Ad introdurre la serata il direttore del MUSE dott. Michele Lanzinger che ha sottolineato il ruolo dei musei nella comunicazione dei rischi naturali, in particolare in riferimento all’Agenda 2030 dell’ONU per lo sviluppo sostenibile.
Il professor Roberto Poli, coordinatore progetto LIFE FRANCA e direttore del master in Previsione Sociale dell’Università di Trento ha poi preso la parola descrivendo i risultati e la rilevanza del progetto: “LIFE FRANCA ha avuto un grande successo, tanto che molte altre regioni italiane hanno intenzione di replicare il progetto sperimentato in Trentino. Siamo stati tra i primi in Europa a realizzare un percorso sul rischio alluvionale basato su esercizi di futuro. Siamo partiti da alcune domande: come cambieranno i fenomeni naturali nei prossimi 20 anni? E come cambierà nel frattempo la comunità di riferimento? Con un obiettivo centrale: provare ad anticipare l’arrivo di una situazione problematica, uscendo da una logica reattiva attraverso l’innesco di un processo di formazione e la costruzione di una strategia diffusa a livello popolare.”
Nel suo discorso Mario Tozzi ha fatto un viaggio nell’universo culturale dell’uomo, facendo riferimento a come viene percepito e affrontato il rischio il diverse culture e mettendo in luce come la gran parte dei disastri che si ripetono sul nostro pianeta non siano dovuti al fato ma alle risposte che dà l’uomo ai fenomeni naturali.
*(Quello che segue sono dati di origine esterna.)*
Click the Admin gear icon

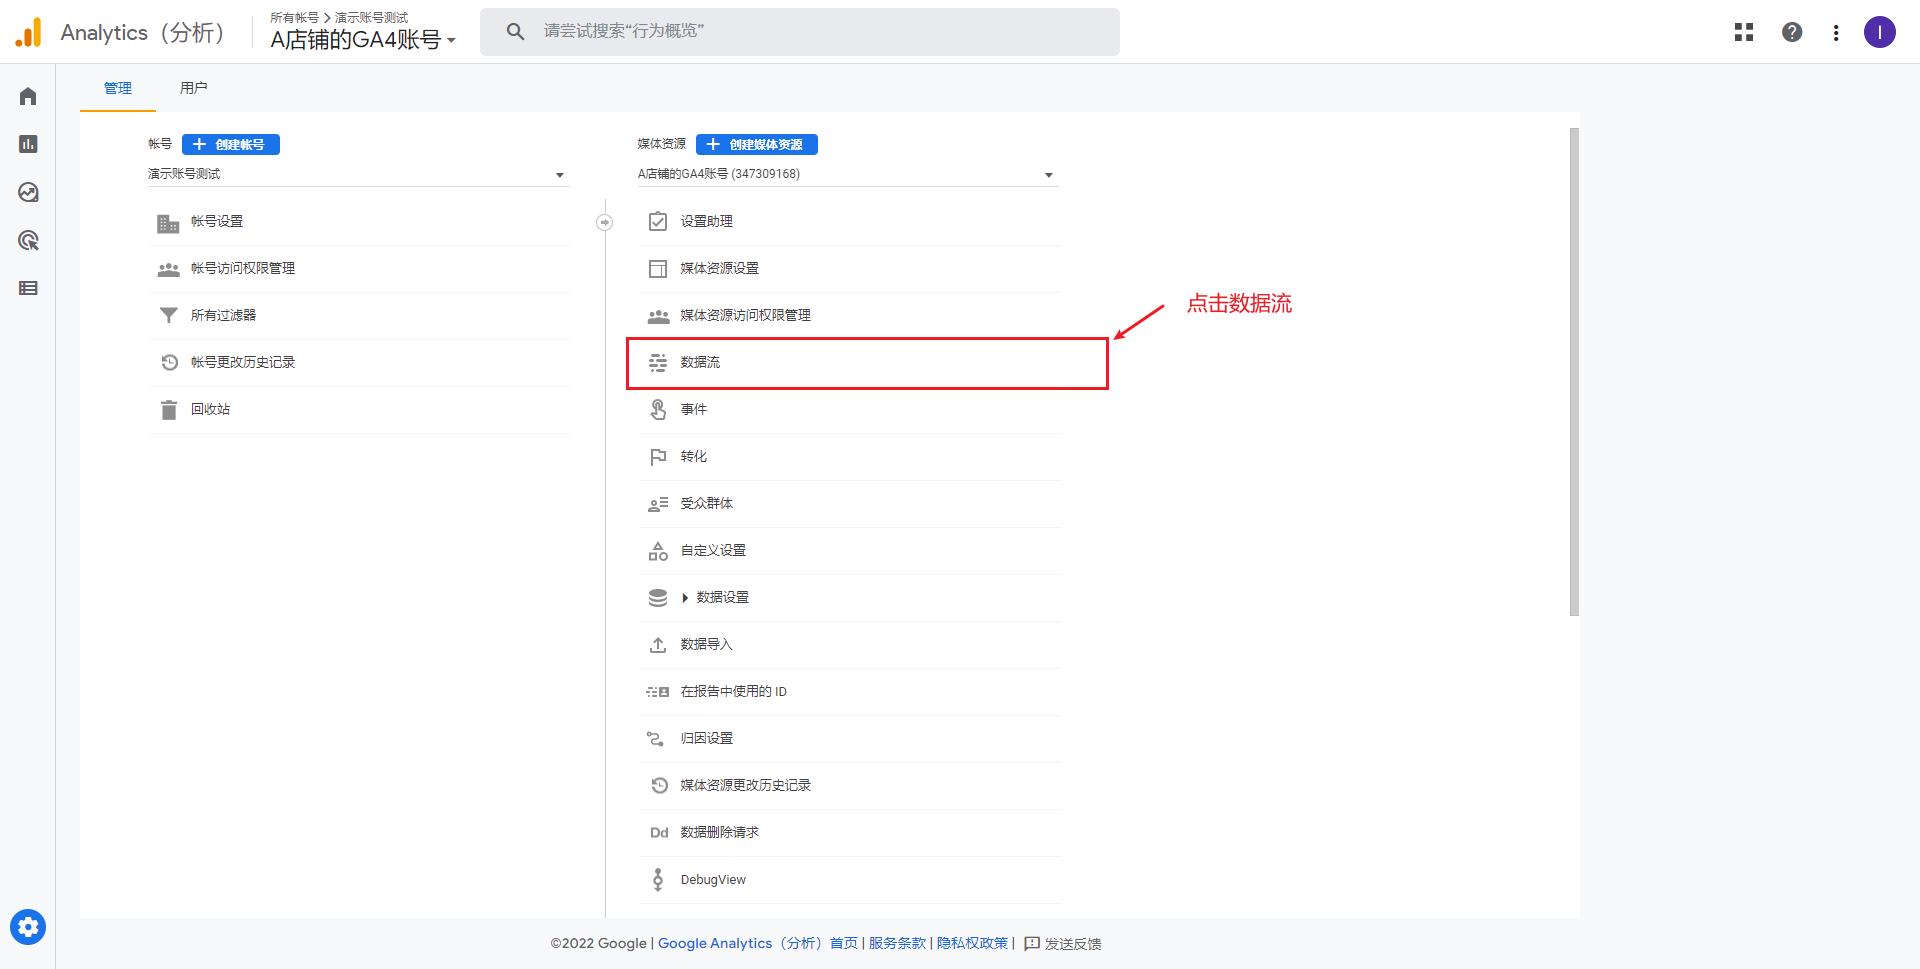[x=28, y=927]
I contenuti del suo intervento:
I disastri non sono tutti uguali e le loro cause sono cambiate nel tempi. Quasi nessuno di quelli contemporanei è veramente naturale, eppure, invece di mantenere comportamenti adatti a prevenirli e affrontarli, noi uomini del Terzo Millennio ne abbiamo ancora una gran paura e ne sfuggiamo ragioni e spiegazioni. La paura degli eventi naturali, però, è, oggi, totalmente immotivata: basterebbe informarsi di più e meglio ed esercitare la memoria collettiva. Come si sapeva fare nelle società tradizionali e come abbiamo presto disimparato.
Perché in definitiva è così difficile vincere quelle paure? Tutto nasce già dalle parole che abbiamo scelto per definire gli eventi naturali: disastro significa letteralmente “cattiva stella”, come a dire non determinabile dagli uomini, dunque sostanzialmente inevitabile. Ed è termine diverso da catastrofe, soprattutto perché è più circoscritto, anche geograficamente, e non porta al collasso totale del sistema colpito. Eppure la storia dei sapiens è, in ultima analisi, storia di disastri, sia che si tratti delle conseguenze di eventi naturali che del fallimento di azioni umane. I disastri fanno paura perché appaiono totalmente fuori dal nostro controllo, imprevedibili, fanno paura perché sprigionano grandi quantità di energia e perché generano conseguenze incerte e difficili da stimare. Il risultato è che oggi i danni sono più gravi che in passato.
Ma i disastri non esistono, esiste solo la nostra straordinaria capacità di trasformare gli eventi naturali in catastrofi per ignoranza, mancanza di memoria, avidità e malafede.